Kiri, Chosen of Elune
Weak body that generates quite a bit of value. Reminds us of Xaril, an old Rogue legendary that didn’t really make an impact. The spells Kiri generates are significantly stronger though and work well together (Solar Eclipse followed by a Lunar Eclipse deals 6 damage to a minion while discounting our next spell by 4 mana, making their cost a net zero). But it’s such a terrible body in a class that really doesn’t want to fall too far behind that our follow-up play doesn’t even make up for the initial tempo loss. If our opponent just sits there and does nothing then sure, Kiri is alright.
Pretty good stats for a 5-mana taunt on top of a strong ability. Greybough forces the opponent to kill any other minion the Druid has on the board, but since it’s a taunt, this becomes very awkward to do unless the opponent has spell-based removal. This means that Greybough could occasionally lock opponents out of the game if they don’t have a way to immediately deal with it. Any Druid deck that develops the board more proactively in the early-to-mid game should find this card to be a perfect fit, and therein lies the problem. Where are these Druid decks and what makes us think they will appear now?
Darkmoon Faire Set Rank: 9th
Overall Power Ranking: 5th
The state of Druid is a bit of a weird issue with us. On the surface, we think its Darkmoon Faire set is quite weak and underwhelming. It received some serviceable cards that the class will likely use effectively, but other than Umbral Owl, none of them scream “total power” to us.

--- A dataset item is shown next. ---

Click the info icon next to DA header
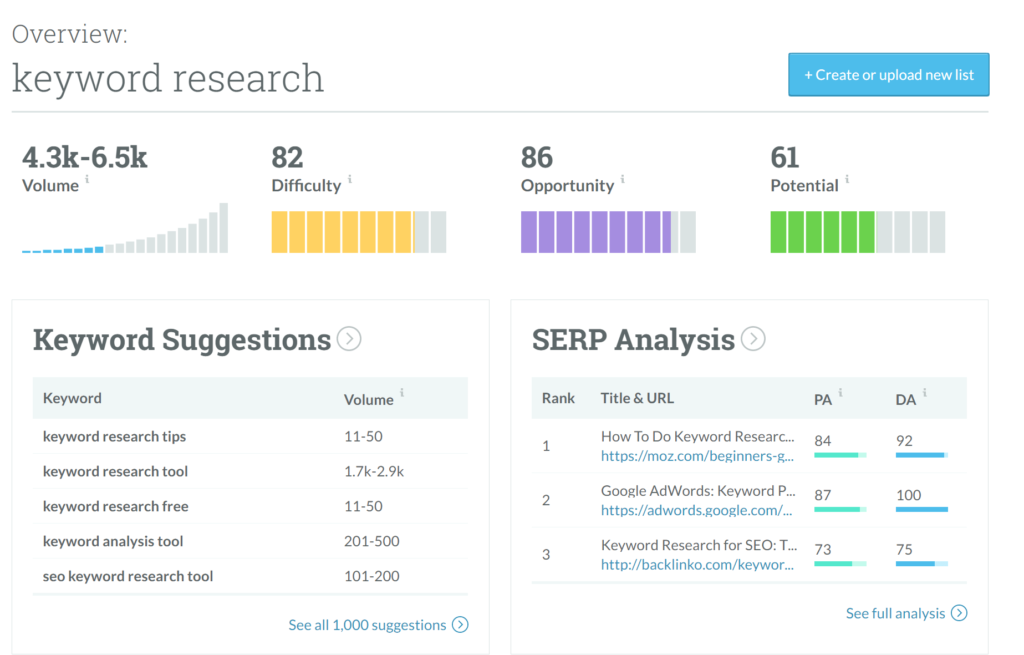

Surprisingly. Druid’s total power may lie in its neutral acquisitions. If we had to name one Old God that we’re certain will see play in one specific class, it would be Yogg-Saron in Druid. His synergy with Malfurion is ridiculous due to the spell-heavy shell of ramping Druid decks, their need for comeback mechanics due to their nature of falling behind early, and the fact that Yogg-Saron can very well come down before turn 10 because we’re playing a ramping Druid deck!
Furthermore, Carnival Clown is a tremendous fit in Druid with Survival of the Fittest and could prove to be one of the strongest and most warping late-game win conditions in the format, elevating a new Druid archetype with a fitting name: Clown Druid!

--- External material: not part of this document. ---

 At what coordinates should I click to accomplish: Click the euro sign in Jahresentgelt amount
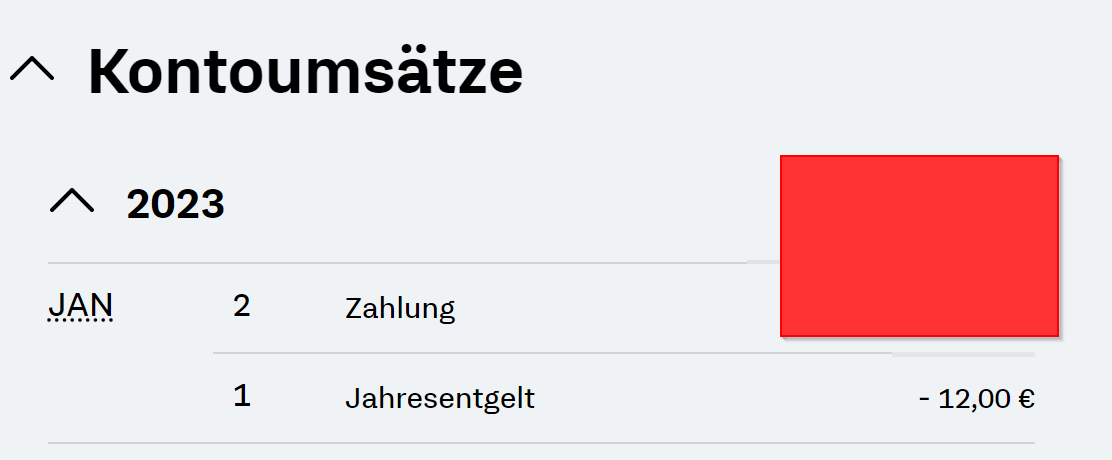coord(1025,399)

So, while we’re not sure whether Druid will be the best class, because its strategies will likely face some effective counterplay, Druid could shape how other classes build their decks.
But Druid doesn’t stop at Yogg-Saron. We think it might be able to utilize other Old Gods effectively, though it’s less likely. N’Zoth is a strong fit for a Big Druid deck, while C’Thun could be an effective finisher in the defensively focused Quest Druid.
So, Druid has some cool options, but the most urgent matter are those damn Clowns.